In America, we resolve our civil disputes by going to Court. We take it for granted that the Courthouse is always open for the justice system to work itself into a problem and produce an answer. For years, filing fees have been reasonable, in the $200 to $300 range. But recently, the cost of being able to sit in front of a judge and have a jury decide your case has gone up. Now, as the economic crisis lingers, and funding for state and county governments continues to constrict, there is pressure to substantially increase filing fees. As a result, we can no longer take for granted that the liberty of seeking redress in the local Courthouse will remain inviolate.
Budgetary needs are threatening justice…
As states seek funding sources to balance budgets, dangerous ideas are surfacing. Take, for example, what’s brewing in Tallahassee, Florida. At publication time, legislators are considering requiring thousands of dollars to file probate, civil cases, foreclosures, contract cases, claims of indebtedness, declaratory judgment actions, trade secret cases and others. A “graduated filing fee system” is being endorsed by many in the State capitol, and across America. Track Florida Senate Bill 1718.
Imagine, you have a serious accident and want to resolve your dispute in Court. Depending upon the value of your case, your filing fee could be as much as $5,000 in Florida…just to file the case. Contrast that with about $295 at present. Advocates for the wealthy and poor alike are alarmed. Florida Tax Watch, a non-profit watchdog, issued a report in March, 2008, and found “the filing fees act as a deterrent to court access in some instances.” The institute advocates civil-filing-fee waivers for indigent individuals, since those with the “greatest financial hardships” may defer filing to enforce and protect their rights.
When you die, and you need protection of the probate Courts, your survivors may have to fork over as much as $2,000 if current Florida legislation is successful. Many times that kind of money is not available until the probate process is completed. On the real estate front, if you are foreclosed, you may have to repay the lender the $1,000 (or up to $2,000) the State is thinking about charging for the initiation of the case against you. That’s on top of what you are adjudicated to owe for the home from which you will be evicted.
USA Today ran an editorial on July 30, 2008 with the subtitle, “Money-grabbing imperils justice.” According to the the attorney author, “…the integrity and independence of the courts are jeopardized when legislatures regard the courts as revenue-generators.

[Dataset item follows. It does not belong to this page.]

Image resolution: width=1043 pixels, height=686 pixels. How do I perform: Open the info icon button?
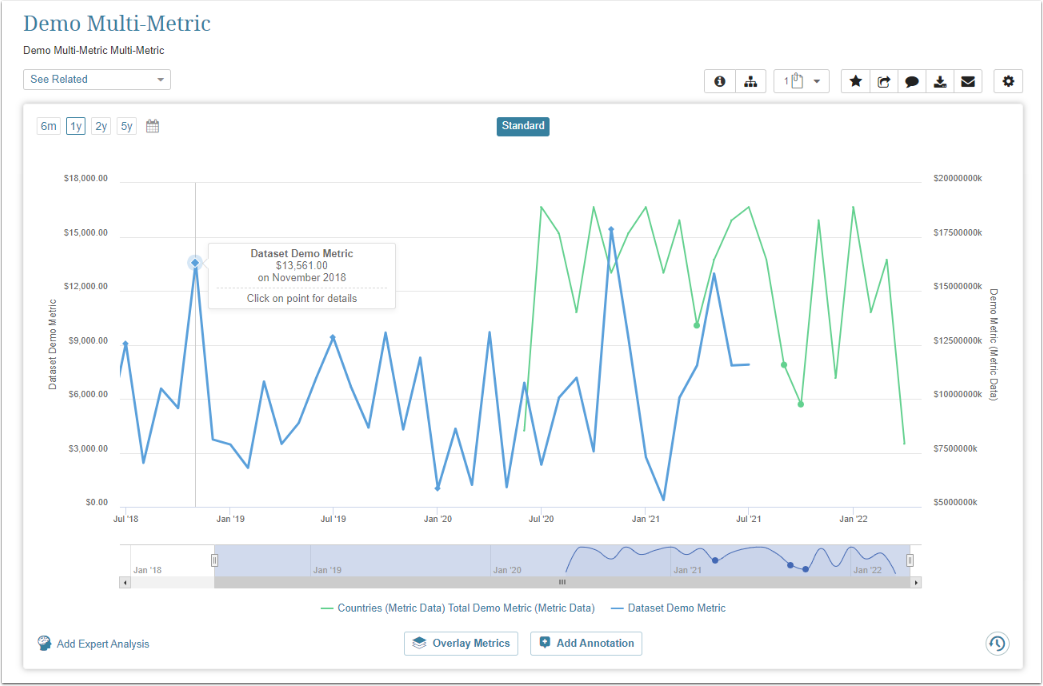(720, 82)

Without proper safeguards, the increases make it harder for low-income litigants to get their fair day in court.” With fees as high as Florida is considering, middle income earners will face the same dilemma. Will the mantra be “debt for justice?”

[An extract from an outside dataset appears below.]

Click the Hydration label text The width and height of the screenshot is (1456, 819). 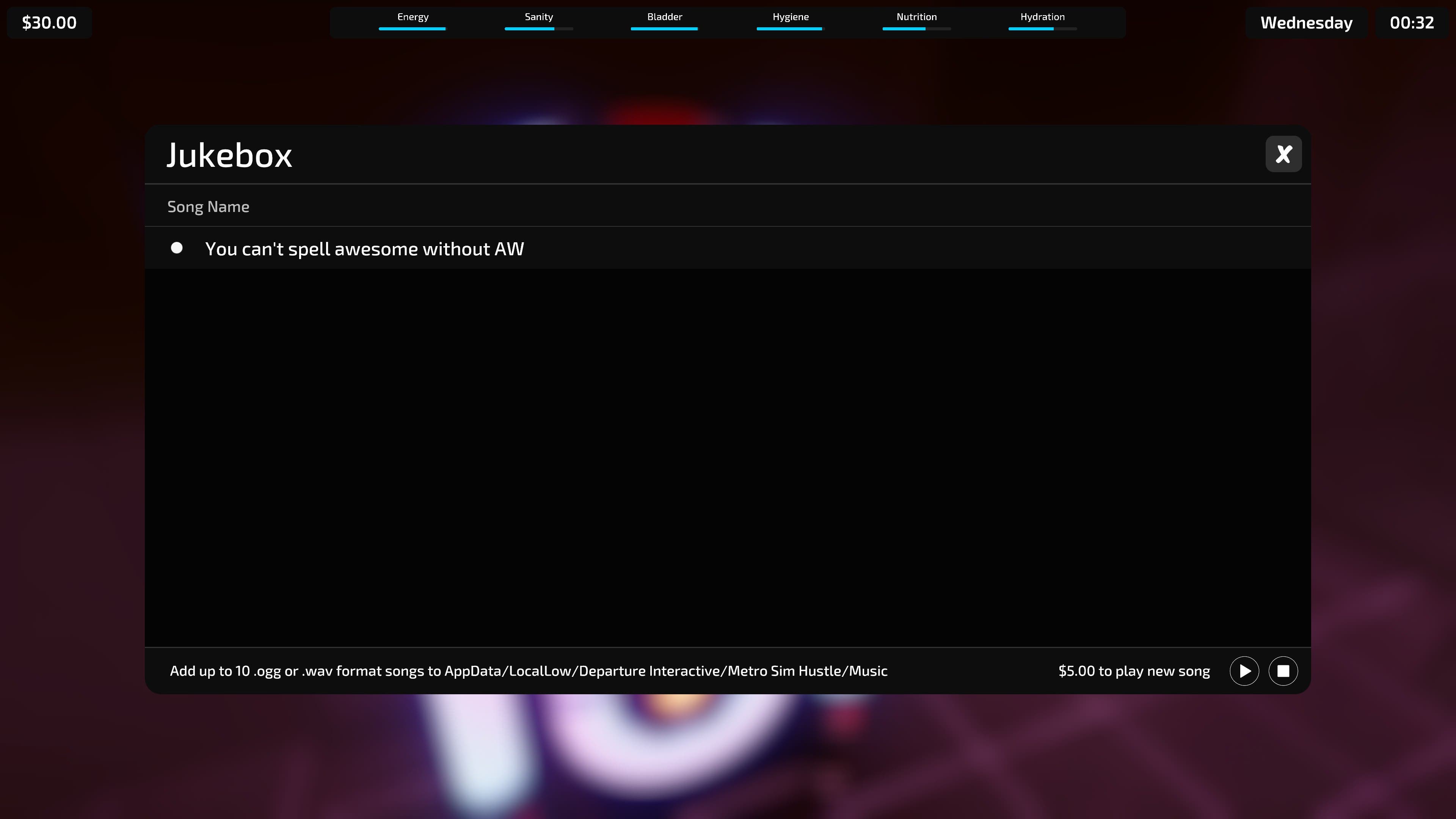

The idea of balancing budgets by blocking access to the Courthouse for those not wealthy is, at these levels, clearly unconstitutional. While traditionally Courts have been reluctant to determine that filing fees violate equal protection and due process guarantees, never before have filing fees in the thousands of dollars been scrutinized by judicial review. If these fees go into effect, look for long legal battles.
There is a greater danger here. When individuals and businesses cannot afford to initiate cases in the local Courthouse, there may be more resort to self-help remedies. Such an effect will whittle down the judicial protections we enjoy, and move us several steps backwards as a civilized society. As more disputes are resolved outside the judicial system, federal and state constitutional guarantees will deteriorate for greater segments of the population.
At publication time, we don’t know what the final result will be from Tallahassee or the other state capitals…but one thing can be assured, as filing fees reach unspeakable levels, more litigation will clog the Courts to keep the doors of justice open…if the filing party, of course, can afford the very filing fees he or she seeks to have declared unconstitutional.